We are committed to the pursuit of championships which means that we have chosen to engage the importance of winning rather than casting it off as a matter of trivial importance.

Just because something is often an idol does not mean it cannot be a legitimate goal.  I believe the same could be said for an educator who has a strong interest in students’ test results or a business person who has goals for profit.  No one would ever tell an educator or a business person that tangible results don’t matter.

Then, the other tension is constantly lurking – complacency.  Since the pain of not winning can be so devastating, complacency seems like a decent option; and again the broad road is calling.  A competitor is sometimes tempted to invest less into the pursuit of championships as a defense mechanism against disappointment.   The less I invest, the less I lose.  Of course, as image bearers when we stop short of the potential God has granted us, we fail to bring glory due his name.

Christian competitors have fallen off the narrow road on both sides – allow winning to be THE whole point, or bump it off the list of priorities and just have fun playing.  The solution is painfully simple, yet so hard…and again, that’s why it is a narrow road.  To successfully travel this narrow road in athletics we have to confront idolatry and complacency head on and navigate the tension.

In our football program at Dordt, our method of navigating the tension is to invest passionately in the pursuit of winning while keeping our purpose at the forefront.  Your goals are your “what” but your purpose is your “why.”  To say it another way “Our goals are legitimate, but our purpose is ultimate.”  We’ve used the phrase “Industry Standard” as a vision statement.  We seek to be the industry standard college football program at our level.  What this really means is that we are in pursuit of the very best version of college football that God intended.  It’s a bold and daring vision; and it forces us to travel on the narrow road.

Now, to return to the perspective gained from being in the lift.  As I observed our players and coaches from forty feet above the practice field I saw a team going about the business of pursuing championships.

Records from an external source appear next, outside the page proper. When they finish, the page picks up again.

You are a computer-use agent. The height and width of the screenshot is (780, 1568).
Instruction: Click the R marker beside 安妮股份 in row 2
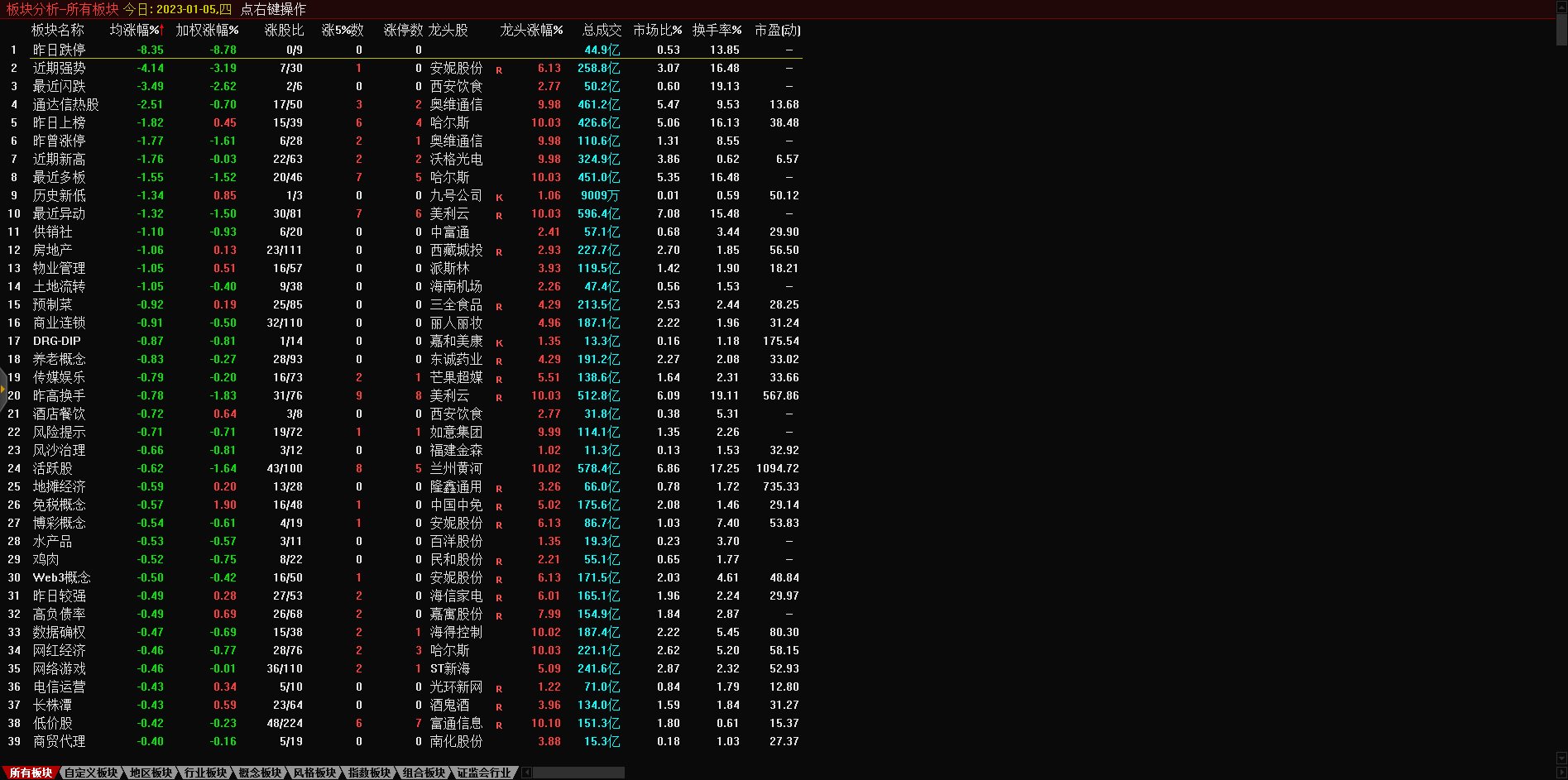(x=499, y=69)
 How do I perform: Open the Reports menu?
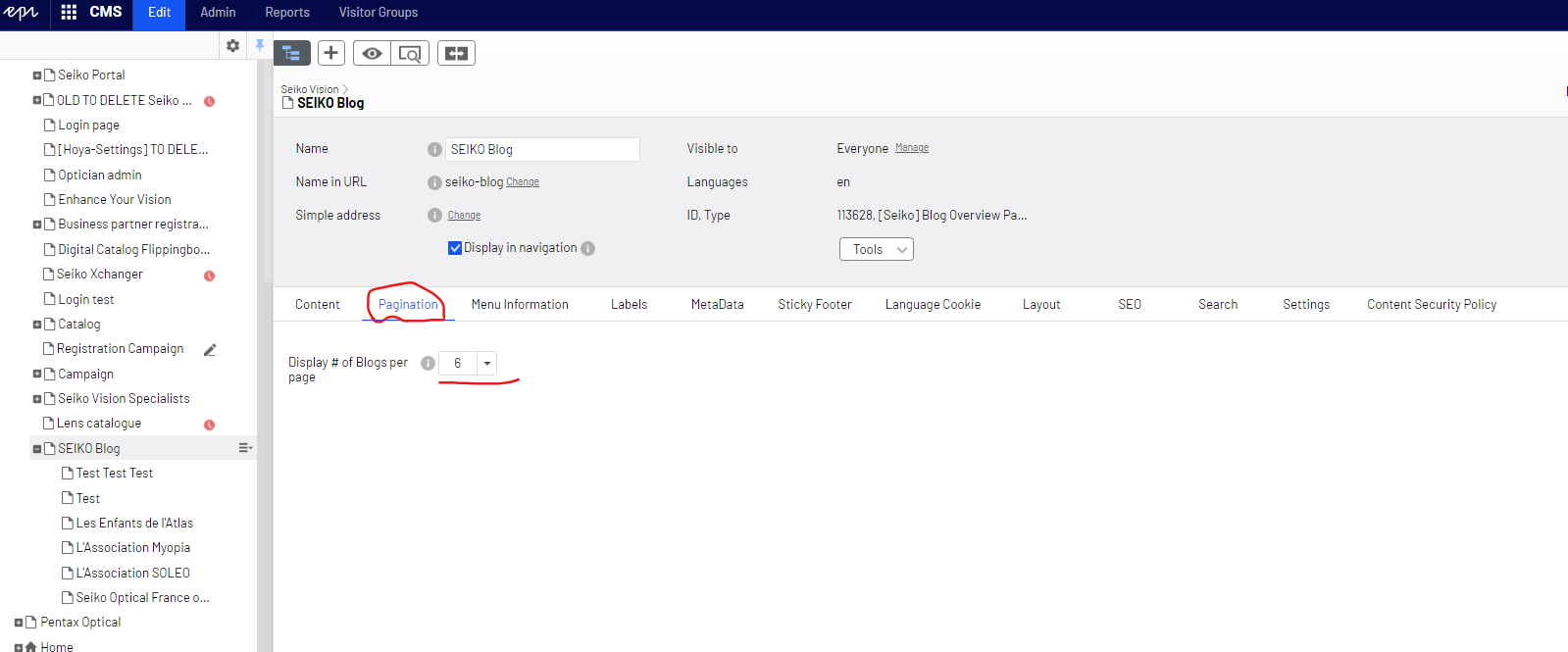coord(287,13)
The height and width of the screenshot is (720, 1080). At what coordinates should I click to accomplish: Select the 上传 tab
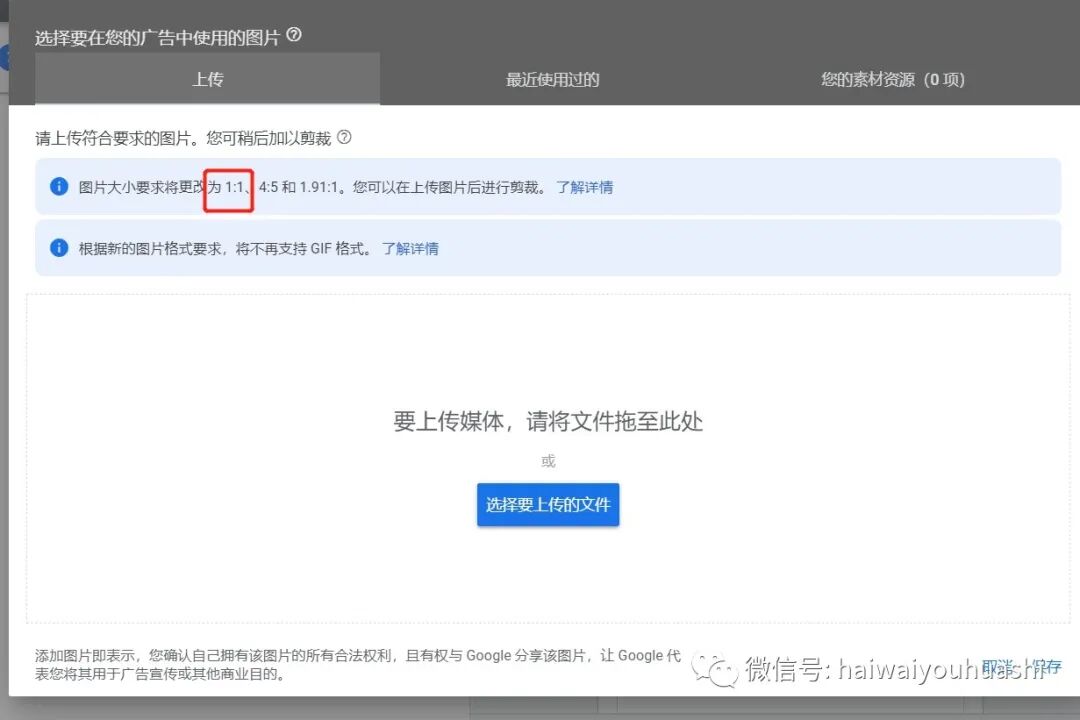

Our team is 2-2, and we are only one play away from being 3-1.  The disappointment we experienced in our most recent loss to Midland was perhaps an all-time high for many of us.  We were crushed to lose the way we did, down 13 points with 4:49 left in the game – taking the lead with 1:49 left – then watching that lead disappear on a kick return. Losing should hurt because the goals we have set are legitimate.  But what I observed on a Wednesday practice after a tough loss was not a “broad road” response to a loss.

  Losing should hurt because the goals we have set are legitimate.  But what I observed on a Wednesday practice after a tough loss was not a “broad road” response to a loss.

What I observed was competent coaches coaching hard, high effort players with great focus running through drills, and even our managers investing themselves maximally.  You would have no idea by the way we operated whether we had won or lost our previous game.  With legitimate disappointment we were keeping our purpose in front of us:  To honor God, to grow as men, to compete fiercely, and to have kingdom impact.  Our “what” did not trump our “why” and our vision was unthreatened by adversity.   The scoreboard provides direction for us in our competitive experience; but it will never provide definition.  It will sting if we lose, but we will not be complacent and withdraw our investment to avoid it.  I believe one day we will win a conference championship at Dordt College, and my earnest prayer is that I will return to the lift, and from forty feet above, I’ll take in a similar scene to the one I saw this week.